Effective public health interventions must be dynamic, extending beyond a clinical purview to address health inequities between the global north and south. Global health “involves many disciplines within and beyond the health sciences” and, therefore, should be able to account for and meet the needs of local populations by stepping out of the western biomedical perspective. However, when dominant institutions and NGOs are rooted in western culture, intervention design often fails to account for the role of African ontology in influencing health-seeking practices and behaviors. Neoliberalism, settler colonialism, and power imbalances between the western hemisphere and the African continent also play their part in this theological and cultural dissonance.
Africa is a multicultural continent comprising a multitude of language and ethnic groups. More often than not, Western scholarship defines other cultures within the limits of a eurocentric framework. The Western worldview is Hellenistic and binary, rooted in a perspective out of context with the African tradition of pluralism. Consequently, many scholars indicate the religious climate of Africa is composed of three religious practices: Traditional religion, Christianity, and Islam. This dichotomous thinking may be accessible to non-African scholars; however, such c account for the great diversity of spiritual and religious practices throughout the continent. African scholars assert that African religion is polytheistic and that overcoming the traditional, Western Hellenistic mindset will allow public health practitioners to design culturally appropriate and effective interventions, aiming to improve mental and physical health on a population level. This is possible because local belief systems are deeply intertwined both with ideas of wellbeing and health-seeking behaviors.
On the one hand, in traditional African ontology, appeasing and honoring the ancestors is an important aspect of everyday life. The ancestors are spirits that influence the happenings of the living, ergo health issues may be considered from the purview of unhappy ancestors rather than a personal affliction to be cured with medical treatment. For example, research conducted in Zimbabwe found that belief systems in the Chiweshe communal lands indicated that “chronic illnesses are caused by avenging spirits, ancestors calling a person, witchcraft, failure to honor one’s ancestors, globalisation and modernisation”.

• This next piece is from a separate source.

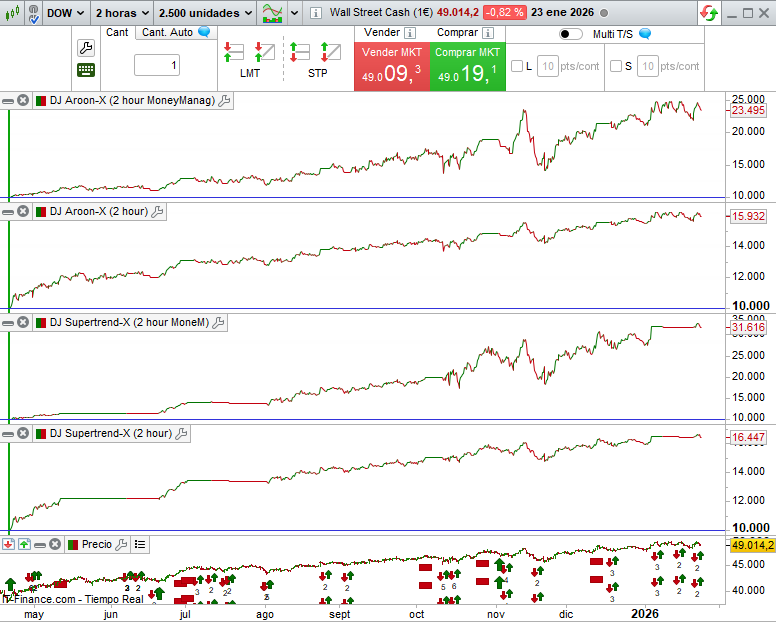This screenshot has width=776, height=622.
Task: Expand the 2 horas timeframe dropdown
Action: 122,13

On the other hand, practices such as shamanism, fetishism, and witchcraft may be a preventative factor to people seeking medical services over traditional divination to address illness or injury. They allow spiritual practitioners and patients to diagnose the cause of an ailment of spiritual origin and commonly employ ritual behaviors. These behaviors are highly pragmatic in how they help provide a sense of control or understanding in an otherwise chaotic or uncertain situation, such as childhood illness, chronic diseases such as HIV, or physical injury. This may be the reason why researchers in Zambia and Ethiopia found that parents of children born with disabilities were less likely to seek medical treatment as they believed congenital disabilities to be a source of witchcraft or bad luck. In settings where medical treatment is inaccessible, seeking religious expertise to cure ailments is highly logical.

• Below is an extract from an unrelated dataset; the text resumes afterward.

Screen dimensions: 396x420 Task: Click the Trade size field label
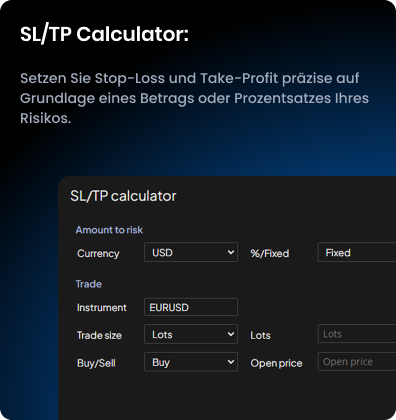(99, 335)
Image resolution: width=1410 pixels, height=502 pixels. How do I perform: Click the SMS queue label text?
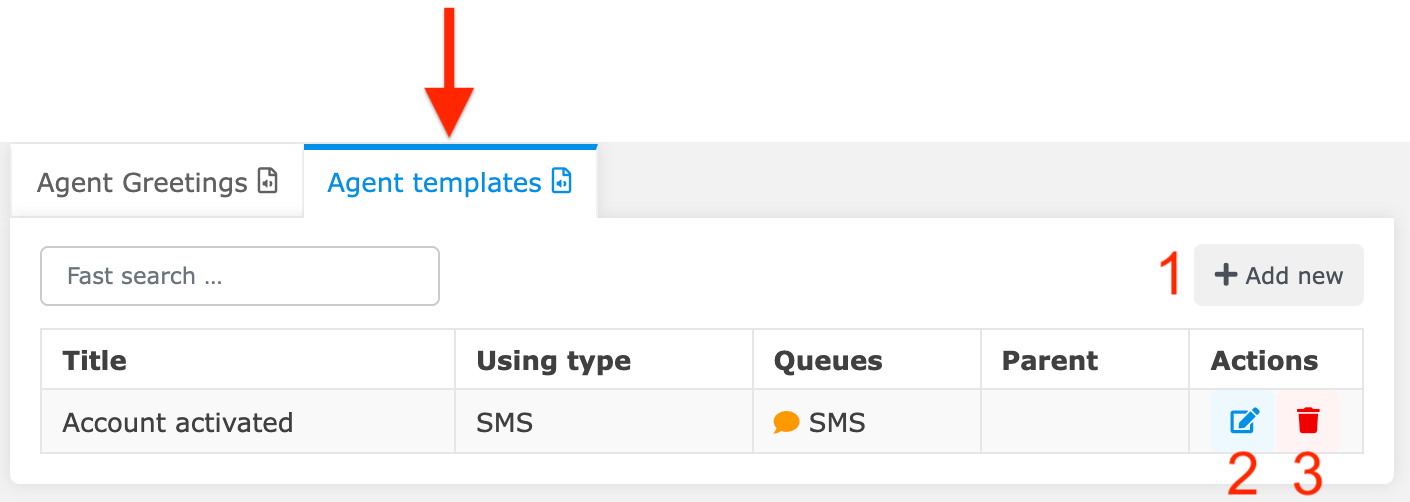[x=837, y=423]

For global health to actually become global, all practitioners must come to the realization that it is impractical to apply or interpret Western frameworks in non-western contexts. Research notes the importance of further investigating the role spiritual practitioners play in supporting health and wellbeing in context with health delivery. In settings where medical care is accessible, health workers should become acquainted with the local context to establish means through which ritual behavior and spiritual practices may coexist with clinical care. We must address the secular biomedical nature of western medicine and not discredit traditional practices but instead integrate them with healthcare delivery. Establishing respect could support iterative care systems where referral can occur between leaders of traditional methods and medical practitioners. The next steps, according to Dr. Kevin Onongha, include “the integration rather than segregation of traditional healers in health delivery, the need for better collaboration and cooperation between governmental and non-governmental agencies, the legal framework for traditional healers to operate, and preventive health care”.
The colonial imposition of western worldviews and continued subversion of Eurocentric theoretical frameworks is a great hindrance to effectively serving the health needs of Africans. Cultural competence and instruction of African worldviews should be mandated for researchers, IGO’s, and NGOs before implementing interventions or undertaking research. We can’t rely on germ theory when the cultural context calls for the inclusion of spirituality and philosophy in medicine. Westerners must supersede binary cultural frameworks to deliver healthcare on a continent that views disease as dynamic and multifaceted in causation.